Faute d’éléments matériels, c’est sur la foi de témoignages et d’expertises psychologiques qu’il a été demandé aux jurés de se forger une intime conviction. Amaury d’Harcourt est-il un vieux gentilhomme un peu sourd, capable de commettre une bêtise pour rendre service à un ami ? Ou est-il au contraire un ancien agent des services secrets, un calculateur vivant comme un « pique assiette » grâce au prestige du nom dont il est l’héritier ?
Les éléments en faveur de cette dernière thèse qui innocenterait Jean-Michel Boissonnet ne manquent pas. Amaury d’Harcourt n’a-t-il pas rendu service à de hautes personnalités ? N’a-t-il pas baroudé en Afrique et en Algérie lors de périodes troublées ? N’a-t-il pas bénéficié de revenus dont l’origine demeure obscure ? Et surtout, ne fait-il pas partie d’une organisation religieuse, l’association Invitation à la Vie, qui organise des prières collectives et apporte un soutien moral et physique à ses membres par des impositions de mains baptisées « harmonisations » ? Les jurés ont vu, au fil des témoignages, se dessiner en parallèle un portrait lisse et un portrait plus obscur d’Amaury d’Harcourt.
Le même cas de figure s’est produit pour Jean-Michel Bissonnet. L’hypothèse d’un dérèglement mental sera examinée avant le prochain procès par les trois experts psychiatres mandatés par le président. D’ores et déjà, cet examen médical a été récusé par l’accusé qui veut être reconnu innocent et surtout pas irresponsable au sens pénal du terme. Mais la façon dont il a revendiqué son innocence l’a entraîné à adopter des attitudes extrêmes, parfois déroutantes ses proches eux-mêmes. « Il faudrait être fou ou con pour avoir fait cela » lâche-t-il par exemple en évoquant le crime. Et Jean-Michel Bissonnet n’accepte d’être ni l’un ni l’autre.
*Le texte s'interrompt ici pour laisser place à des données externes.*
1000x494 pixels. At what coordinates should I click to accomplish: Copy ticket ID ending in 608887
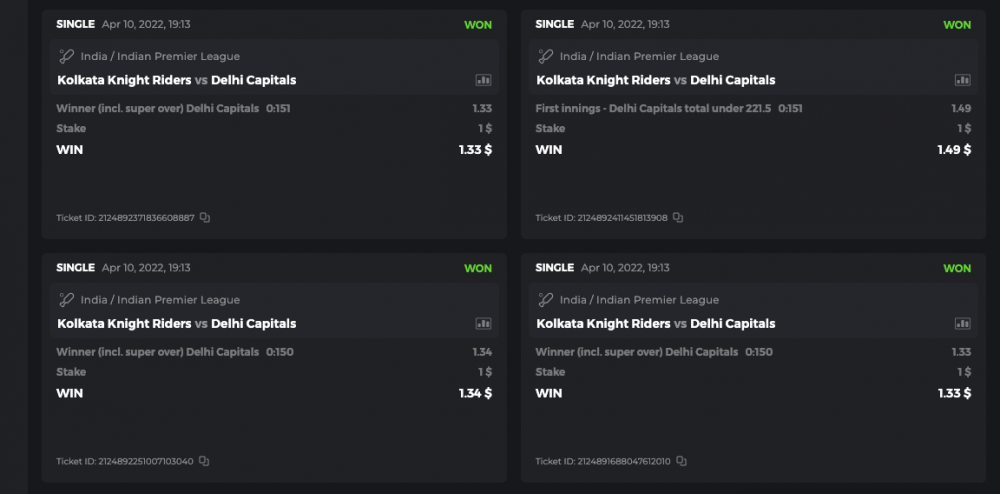pos(205,217)
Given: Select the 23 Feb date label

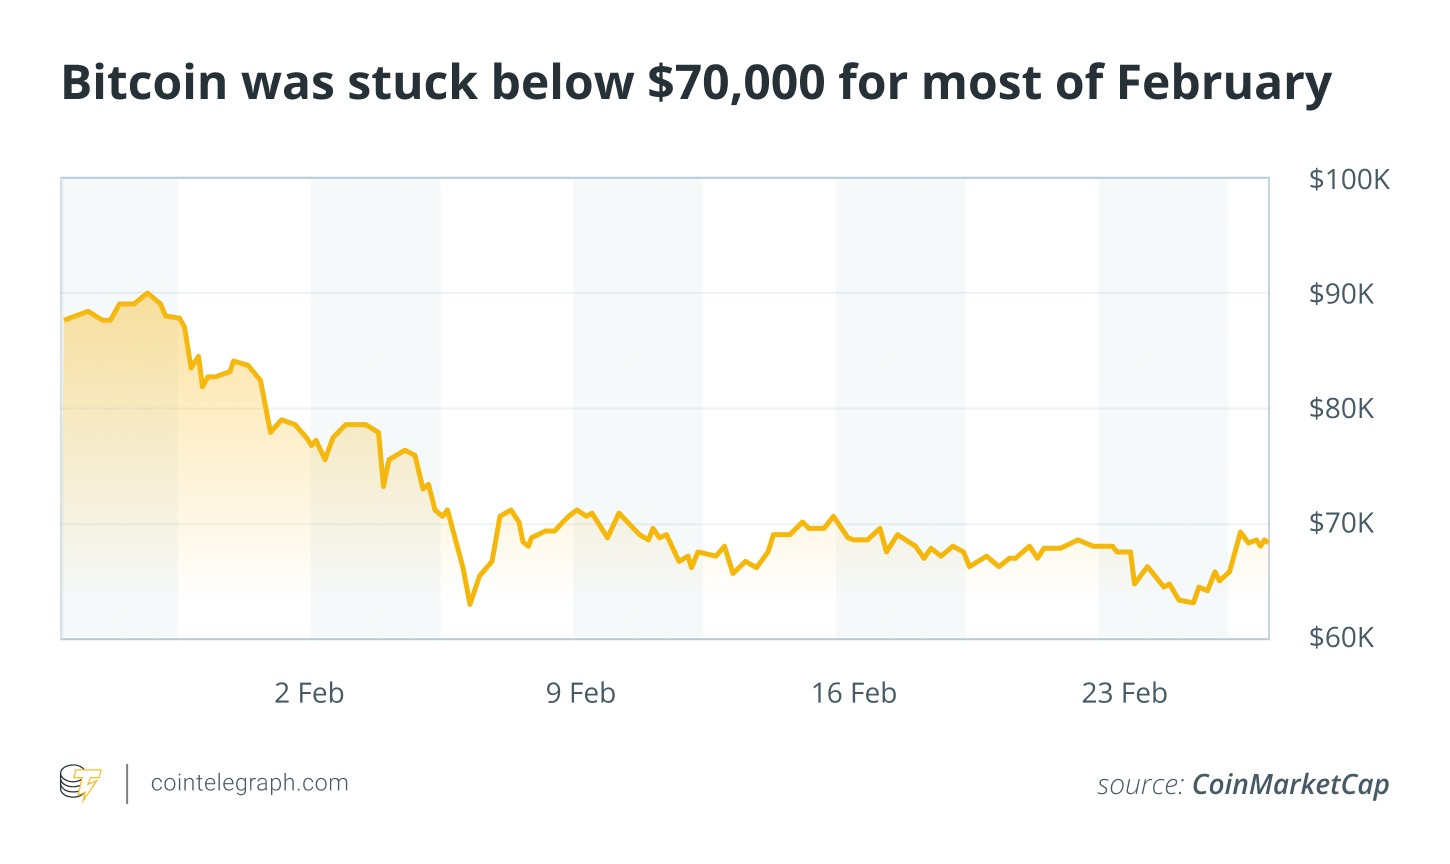Looking at the screenshot, I should (1124, 693).
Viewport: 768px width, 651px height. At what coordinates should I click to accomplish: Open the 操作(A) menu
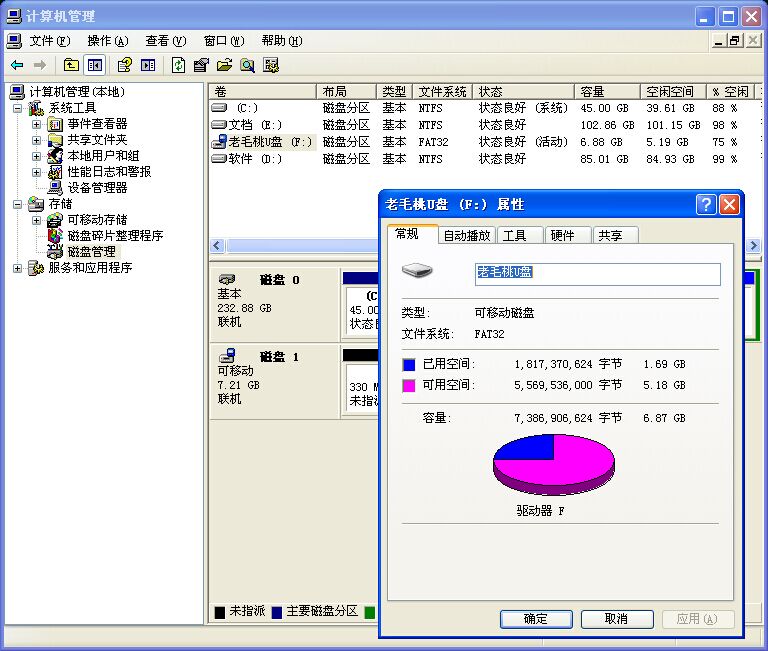(107, 41)
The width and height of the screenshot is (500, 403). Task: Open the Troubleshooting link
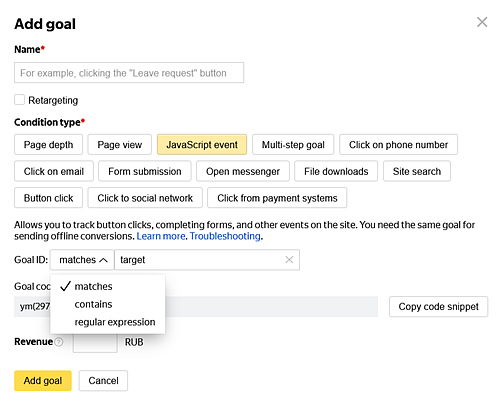tap(225, 236)
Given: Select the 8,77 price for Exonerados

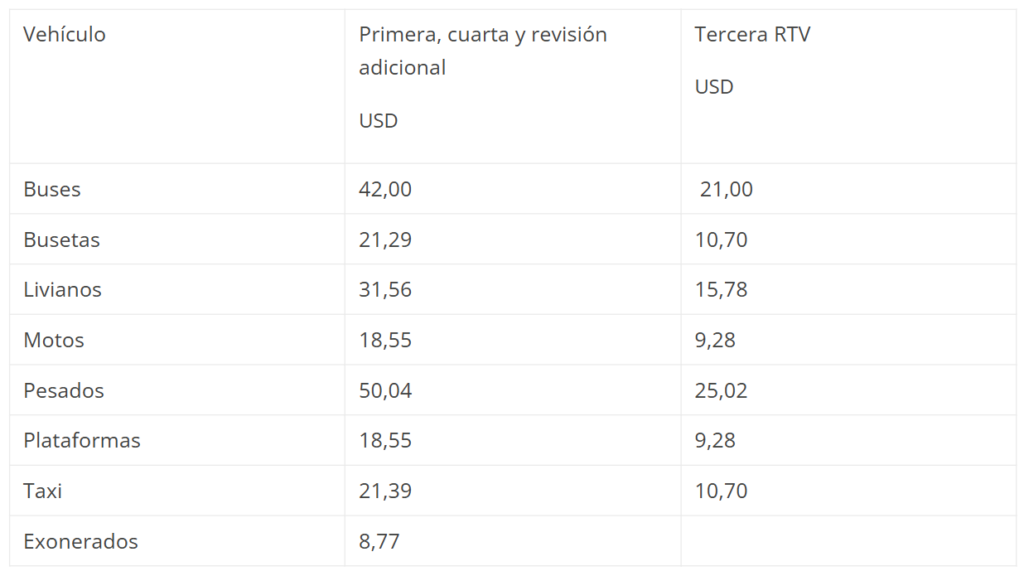Looking at the screenshot, I should point(379,541).
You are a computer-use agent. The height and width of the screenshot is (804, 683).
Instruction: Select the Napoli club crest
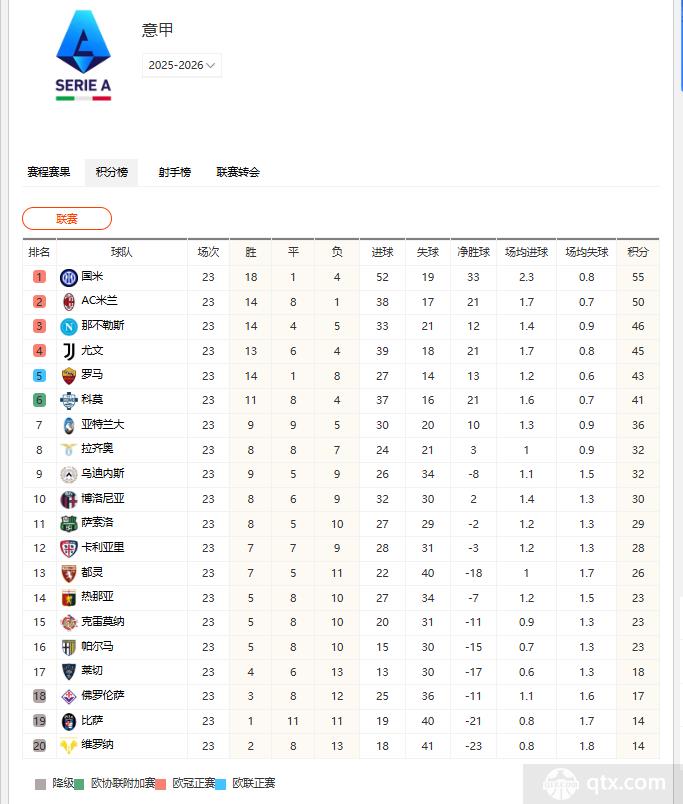tap(69, 326)
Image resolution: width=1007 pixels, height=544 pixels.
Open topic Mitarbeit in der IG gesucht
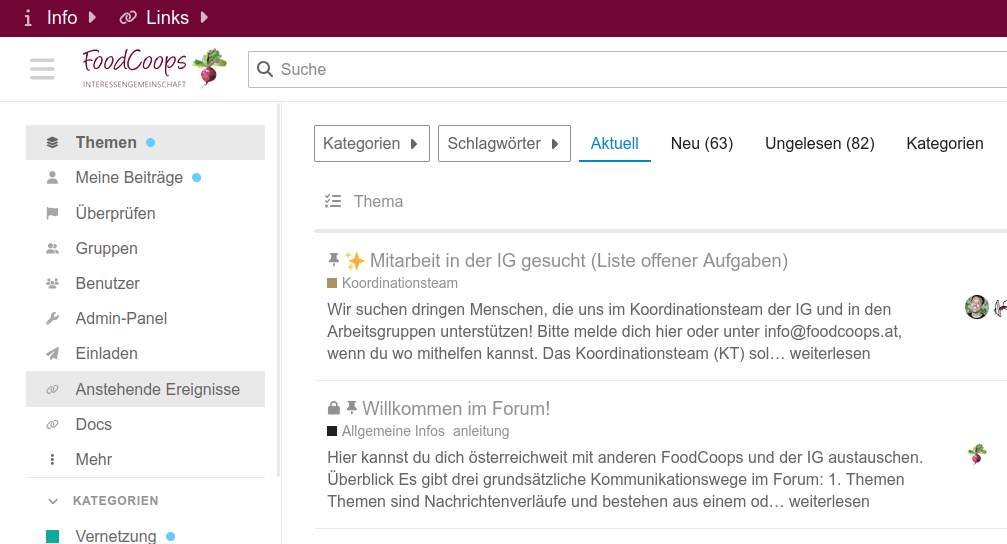click(x=578, y=261)
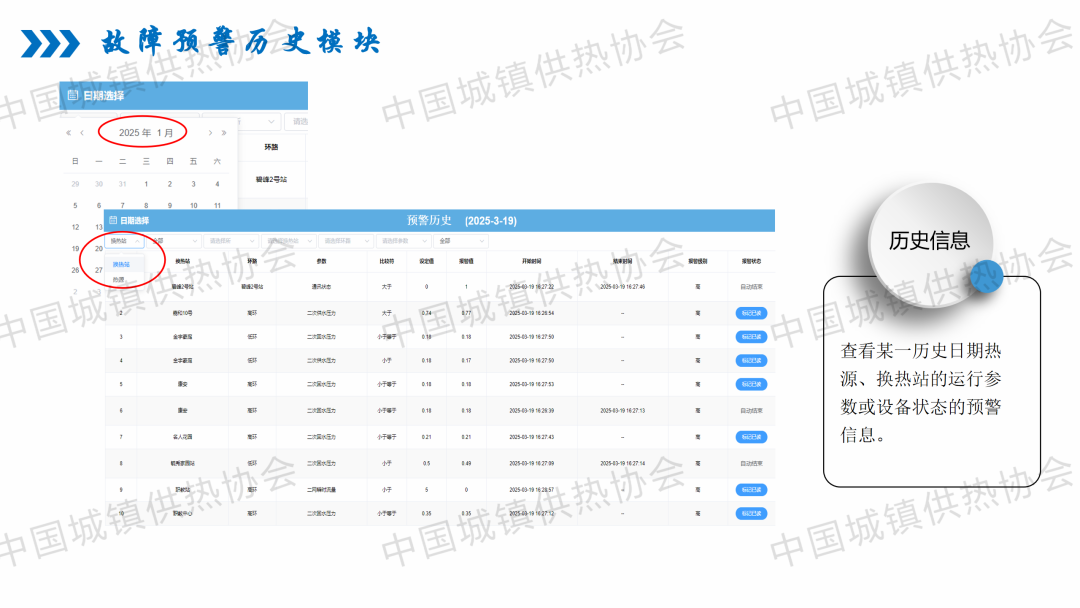This screenshot has height=608, width=1080.
Task: Go to previous month in date picker
Action: click(82, 133)
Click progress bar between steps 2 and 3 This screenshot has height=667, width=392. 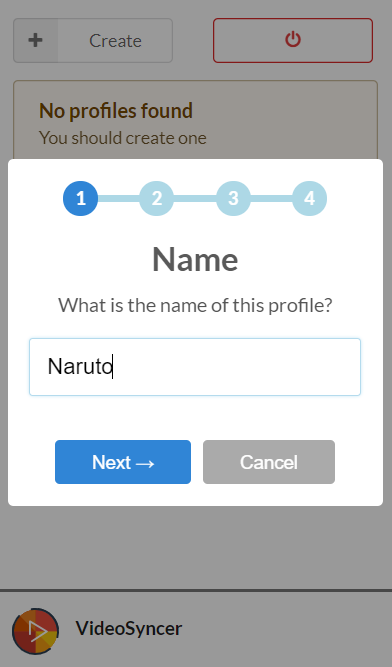click(x=195, y=198)
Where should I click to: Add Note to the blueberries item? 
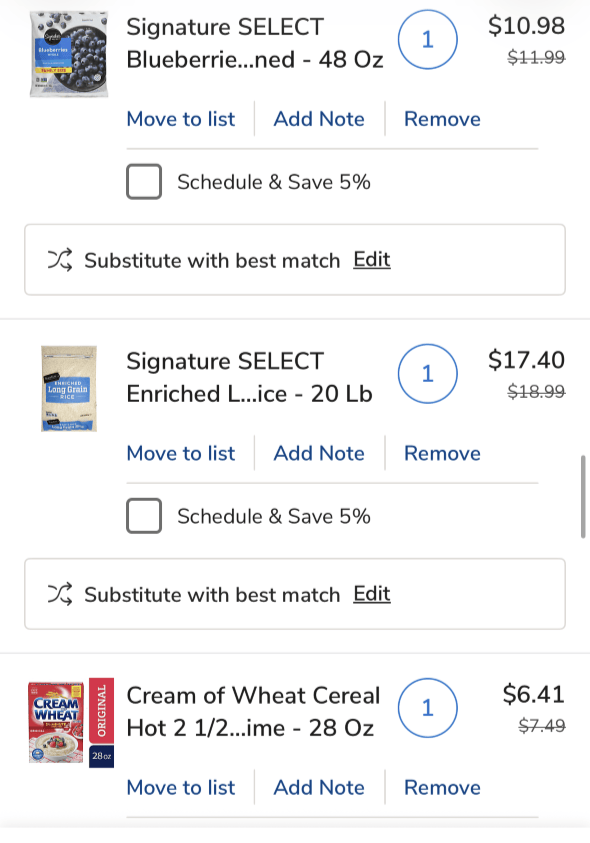click(319, 119)
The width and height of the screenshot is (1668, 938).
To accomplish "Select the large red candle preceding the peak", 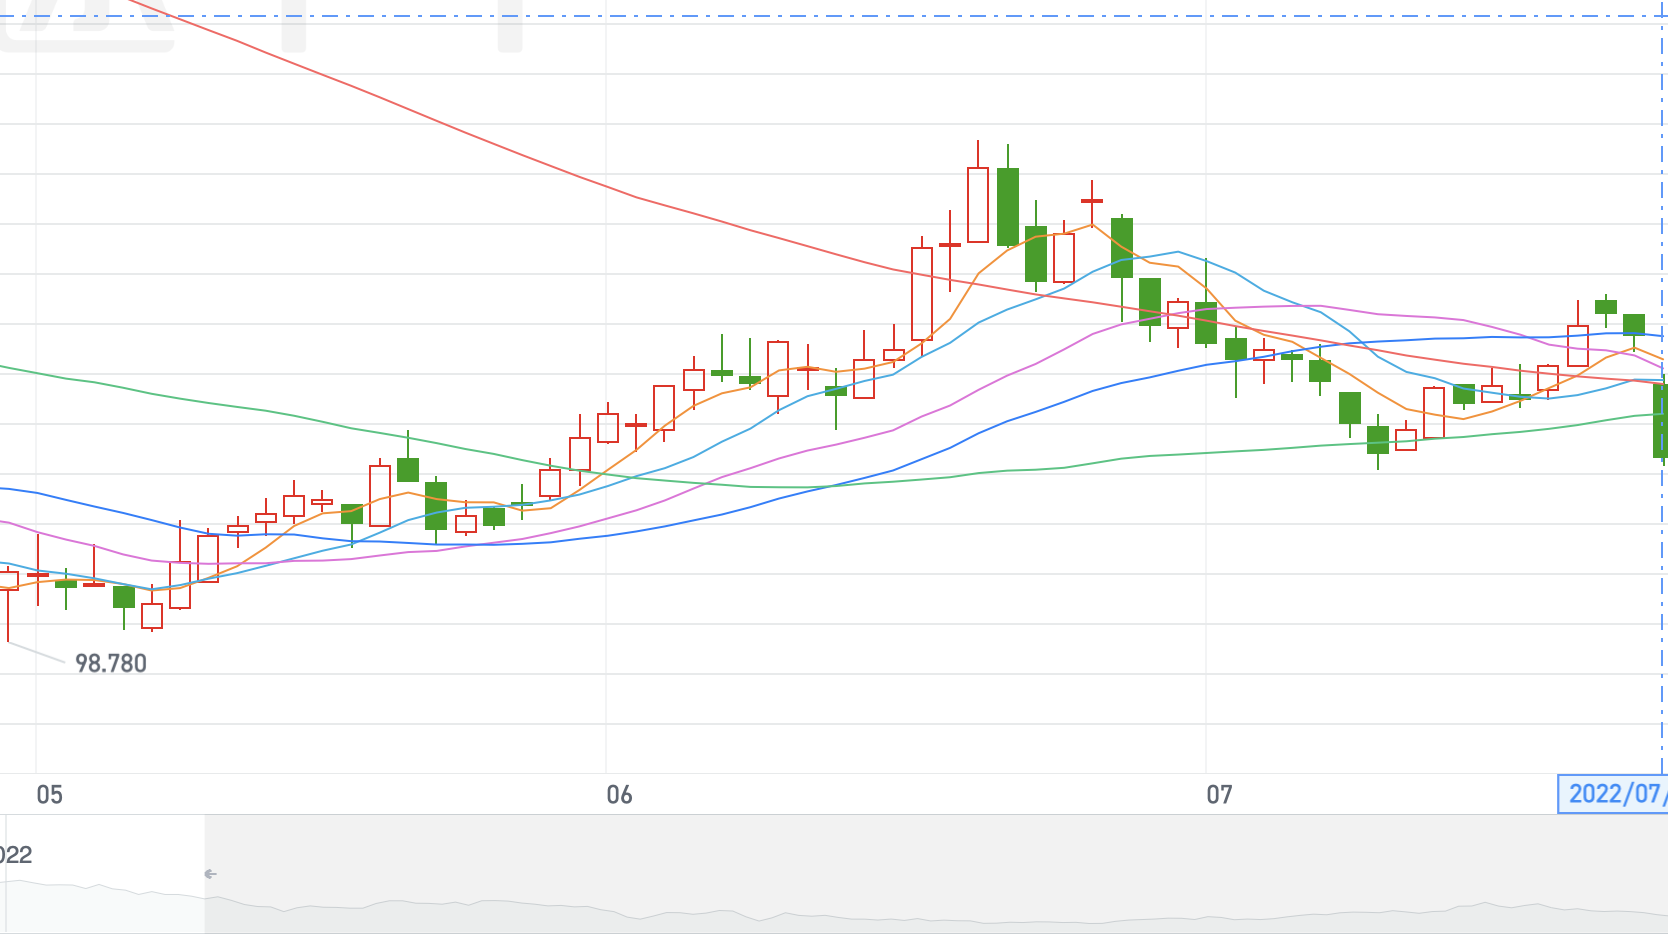I will 922,294.
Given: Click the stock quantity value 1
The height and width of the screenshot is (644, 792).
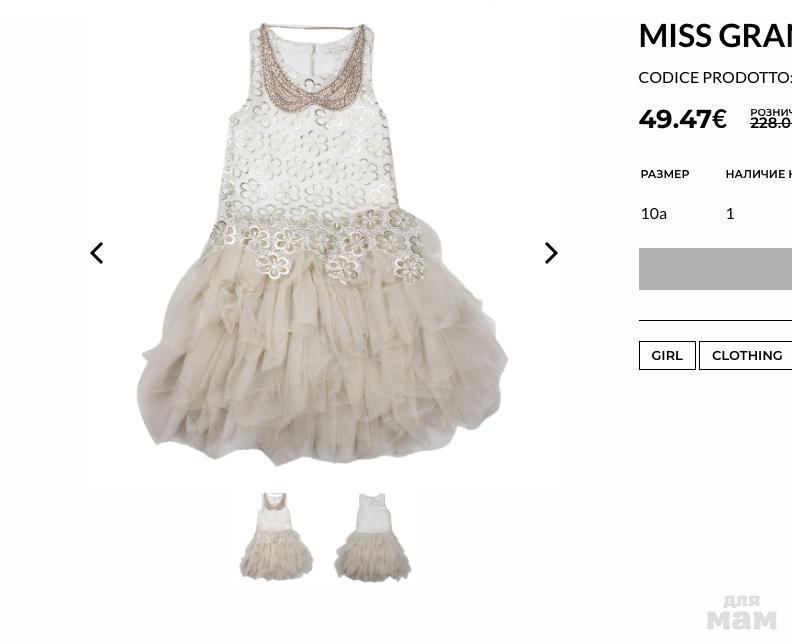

Chez lui, tout doit être parfait. Les comptes de ses entreprises comme sa vie privée. Le tableau qu’il présente de sa vie est sans faille et sans ratage. Le petit pied-noir de condition modeste a grimpé dans l’échelle sociale grâce à ses intuitions commerciales et son travail acharné. Son épouse est la femme de sa vie et elle est extraordinaire. Son foyer est un modèle du genre. La maison qu’il a acquise à Castelnau-le-Lez ne peut être qu’un paradis. Il ne se reconnaît qu’un seul défaut : avoir son franc-parler et se mettre en colère lorsqu’il est confronté à une injustice ou un comportement inacceptable.
Au Rotary club de Montpellier dont il est un responsable éminent, il a insulté ceux qui rechignaient à payer leurs cotisations. C’est d’ailleurs au golf ou au Rotary qu’il a rencontré ses meilleurs amis. Des notables, tout comme lui. A une exception près, le vicomte Amaury d’Harcourt, l’homme qui a fait tuer sa femme et l’a accusé d’avoir organisé « l’horrible assassinat ». L’homme sur les mensonges duquel il confie qu’il y aurait à écrire « un livre plus gros que Guerre et paix ».
Jean-Michel Bissonnet croit tellement à la culpabilité du vicomte qu’il s’est employé à en convaincre la cour et les jurés en forgeant en prison le témoignage décisif qui manquait au dossier. Et il l’a préparé avec la même précision maniaque que celle qu’il a revendiqué dans la conduite de ses affaires et de sa vie privée.